# Lumens to candela calculator

Convert luminous flux from lumens (lm) to luminous intensity in candelas (cd) effortlessly. Ideal for lighting design, beam angle calculations, and LED specifications. Accurately convert lumens to candela using this convenient online tool.

## what is Lumens to candela

Converting lumens (lm) to candela (cd) requires additional information about the beam angle or solid angle over which the light is distributed. Luminous intensity, measured in candelas, indicates the concentration of light within a specific solid angle.

To convert lumens to candela, you need to know the solid angle in steradians (sr) over which the luminous flux is distributed. The formula for this conversion is:

Luminous Intensity (cd) = Luminous Flux (lm) / Solid Angle (sr)

Without the solid angle information, it is not possible to provide an accurate conversion from lumens to candela.

When converting between these units, it is important to consider the angular distribution of light from the source and the specific application requirements. Proper measurement and specification of luminous intensity require knowledge of the beam angle or solid angle over which the light is emitted.
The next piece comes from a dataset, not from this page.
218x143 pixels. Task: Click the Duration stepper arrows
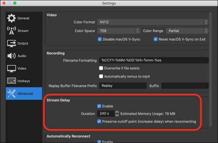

## Lumens to candela calculation

For uniform, isotropic light source, the luminous intensity *I*_{v} in candela (cd) is equal
to the luminous flux Φ_{v }in lumens (lm),

divided by the solid angle *Ω* in steradians (sr):

*I*_{v(cd)} = *Φ*_{v(lm)} / *Ω*_{(sr)}

The solid angle *Ω* in steradians (sr) is equal to 2 times pi times 1 minus cosine of half the
cone apex angle *θ* in degrees (º):

*Ω*_{(sr)} = 2π(1 - cos(*θ*/2))

The luminous intensity *I*_{v} in candela (cd) is equal to the luminous flux Φ_{v }in lumens (lm),

divided by 2 times pi times 1 minus cosine of half the apex angle *θ* in degrees (º):

*I*_{v(cd)} = *Φ*_{v(lm)} / ( 2π(1 - cos(*θ*/2)) )

So

candela = lumens / ( 2π(1 - cos(degrees/2)) )

Or

cd = lm / ( 2π(1 - cos(º/2)) )

### Lumens to candela Example#1

Find the luminous intensity *I*_{v} in candela (cd) when the luminous flux Φ_{v }
in lumens (lm) is 337lm and the apex angle is 60°:

*I*_{v(cd)} = 337 lm / ( 2π(1 - cos(60°/2)) ) = 400.3 cd

### Lumens to candela Example#2

Assuming you have a light source with different luminous flux values in Lumens (lm) and you want to convert them to Candela (cd), you can use the following table:

Luminous Flux (lm) | Solid Angle (sr) | Luminous Intensity (cd) |
---|---|---|

1000 | 4π | 79.577 |

500 | 4π | 39.789 |

200 | 4π | 15.915 |

100 | 4π | 7.958 |

To convert the luminous flux to luminous intensity, you need to divide the luminous flux by the solid angle for each value.

For example, if the luminous flux is 1000 lm and the solid angle is 4π sr, the luminous intensity would be 1000 lm / (4π sr) = 79.577 cd.

Similarly, for a luminous flux of 500 lm and a solid angle of 4π sr, the luminous intensity would be 500 lm / (4π sr) = 39.789 cd.

You can follow the same calculation for other values in the table.

Please note that this conversion assumes a uniform distribution of light and equal brightness in all directions. In practice, the actual luminous intensity may vary depending on the specific characteristics of the light source.